Потом пригласили к столу, кое-как расселись. Я снова на минуту растерялся, отдалившись от общества, к которому только что успел привыкнуть. Марта, зная за мной эту особенность, подвела и усадила меня почти на углу, в дальнем от именинника конце стола. Место по левую руку от меня еще пустовало. И вот через минуту скатерть там чуть съехала, задетая подолом платья и чьей-то рукой, пошла складками, и лежавшие на ней приборы тоненько звякнули. Я машинально положил на полотно ладонь, останавливая начавшееся движение, и почувствовал, как это движение перетекло внутрь меня, сдвигая с привычной оси. Стало так не по себе, так жутко, что я не сразу заставил себя повернуть голову, словно рядом со мной село какое-то древнее божество, немилостивое и капризное, а я не принес даров в его святилище.
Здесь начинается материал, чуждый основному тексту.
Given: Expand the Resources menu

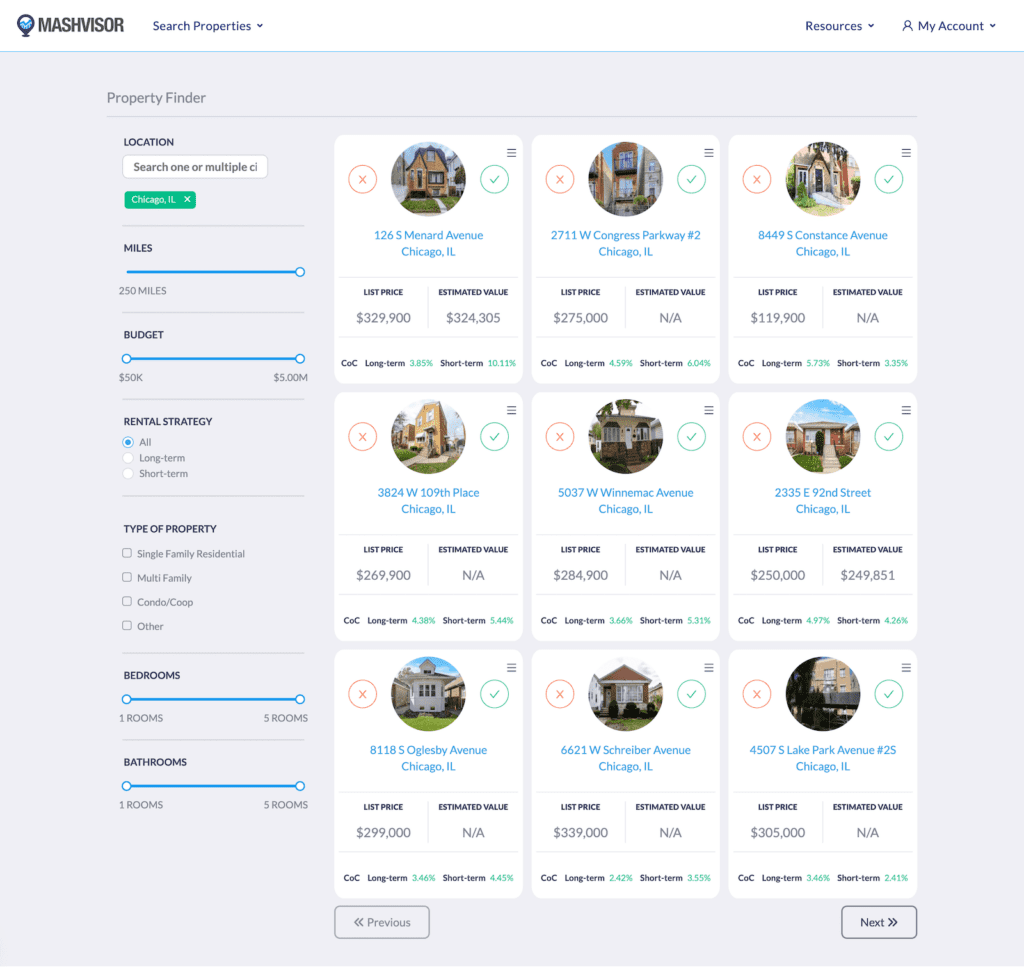Looking at the screenshot, I should click(x=839, y=25).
Наконец собрался с силами и поднял голову – и тут же стушевался еще больше. Немигающие дымчато-серые глаза оказались намного ближе, чем я был готов. У севшей рядом женщины было… Хотел описать, какое у нее было лицо, и понял, что не могу. Ее лицо было – эти глаза. Они заняли все пространство, все ощущение от ее облика. Одновременно туманные (это от их мягкой, вельветовой серости) и удивительно ясные, подвижные и выразительные.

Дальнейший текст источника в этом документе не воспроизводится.